Work instruction →
Copy down the listing below exactly. Do not include pictures.

Records supplied →
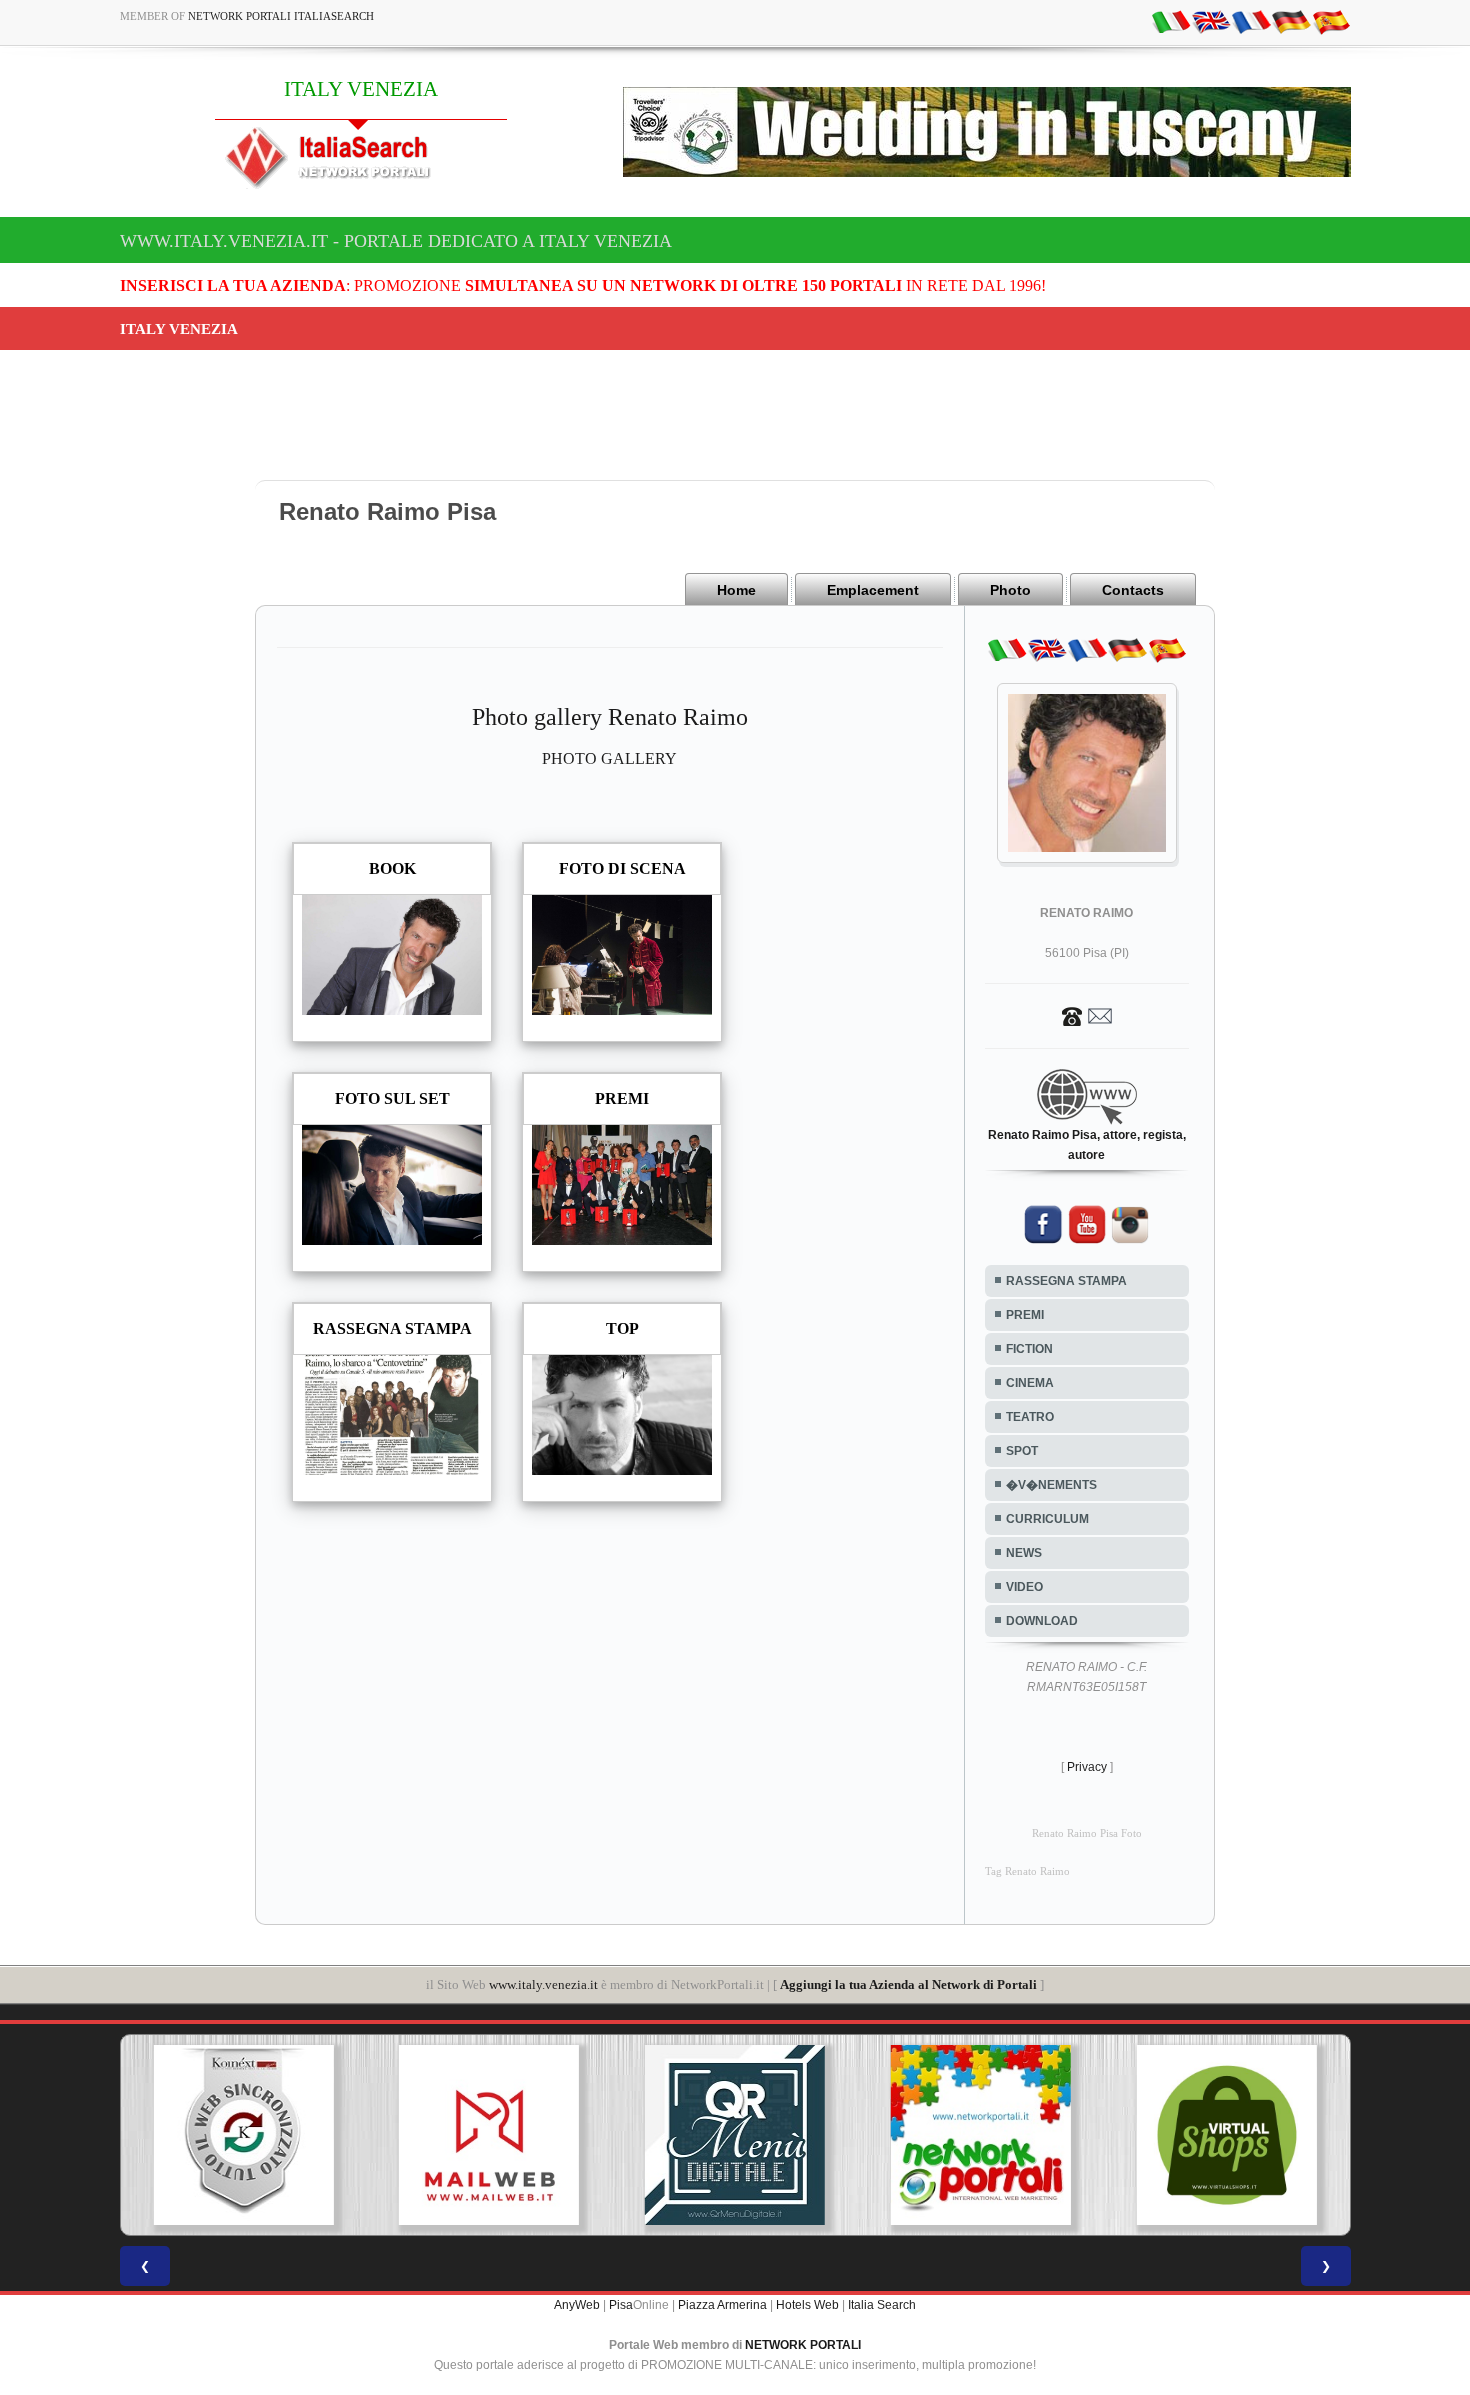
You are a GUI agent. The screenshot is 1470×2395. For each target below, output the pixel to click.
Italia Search (882, 2305)
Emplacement (873, 590)
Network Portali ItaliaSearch (281, 16)
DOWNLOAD (1042, 1621)
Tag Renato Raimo (1027, 1871)
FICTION (1029, 1349)
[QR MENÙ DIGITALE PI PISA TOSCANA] (735, 2135)
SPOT (1022, 1451)
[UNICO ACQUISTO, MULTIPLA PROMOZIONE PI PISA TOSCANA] (981, 2135)
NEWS (1024, 1553)
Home (736, 590)
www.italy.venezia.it (543, 1984)
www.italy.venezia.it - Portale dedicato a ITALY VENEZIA (396, 241)
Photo (1010, 590)
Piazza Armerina (722, 2305)
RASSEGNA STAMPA (1066, 1281)
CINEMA (1030, 1383)
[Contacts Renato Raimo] (1087, 1015)
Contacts (1133, 590)
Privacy (1087, 1767)
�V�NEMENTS (1051, 1485)
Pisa (621, 2305)
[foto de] (1291, 21)
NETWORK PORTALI (803, 2345)
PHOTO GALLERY (609, 758)
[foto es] (1331, 21)
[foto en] (1211, 21)
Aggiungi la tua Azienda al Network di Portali (908, 1984)
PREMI (1025, 1315)
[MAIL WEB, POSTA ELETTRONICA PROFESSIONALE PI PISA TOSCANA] (489, 2135)
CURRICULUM (1047, 1519)
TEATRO (1030, 1417)
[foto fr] (1251, 21)
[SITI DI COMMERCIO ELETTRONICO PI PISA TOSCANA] (1227, 2135)
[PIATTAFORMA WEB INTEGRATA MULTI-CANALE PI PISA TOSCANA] (243, 2135)
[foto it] (1171, 21)
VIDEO (1024, 1587)
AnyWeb (577, 2305)
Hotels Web (807, 2305)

Response below →
You are a GUI agent. The screenshot is 1470×2395. For each target below, output the pixel to click.
Italia Search (882, 2305)
Emplacement (873, 590)
Network Portali ItaliaSearch (281, 16)
DOWNLOAD (1042, 1621)
Tag Renato Raimo (1027, 1871)
FICTION (1029, 1349)
[QR MENÙ DIGITALE PI PISA TOSCANA] (735, 2135)
SPOT (1022, 1451)
[UNICO ACQUISTO, MULTIPLA PROMOZIONE PI PISA TOSCANA] (981, 2135)
NEWS (1024, 1553)
Home (736, 590)
www.italy.venezia.it (543, 1984)
www.italy.venezia.it - Portale dedicato a ITALY VENEZIA (396, 241)
Photo (1010, 590)
Piazza Armerina (722, 2305)
RASSEGNA STAMPA (1066, 1281)
CINEMA (1030, 1383)
[Contacts Renato Raimo] (1087, 1015)
Contacts (1133, 590)
Privacy (1087, 1767)
�V�NEMENTS (1051, 1485)
Pisa (621, 2305)
[foto de] (1291, 21)
NETWORK PORTALI (803, 2345)
PHOTO GALLERY (609, 758)
[foto es] (1331, 21)
[foto en] (1211, 21)
Aggiungi la tua Azienda al Network di Portali (908, 1984)
PREMI (1025, 1315)
[MAIL WEB, POSTA ELETTRONICA PROFESSIONALE PI PISA TOSCANA] (489, 2135)
CURRICULUM (1047, 1519)
TEATRO (1030, 1417)
[foto fr] (1251, 21)
[SITI DI COMMERCIO ELETTRONICO PI PISA TOSCANA] (1227, 2135)
[PIATTAFORMA WEB INTEGRATA MULTI-CANALE PI PISA TOSCANA] (243, 2135)
[foto it] (1171, 21)
VIDEO (1024, 1587)
AnyWeb (577, 2305)
Hotels Web (807, 2305)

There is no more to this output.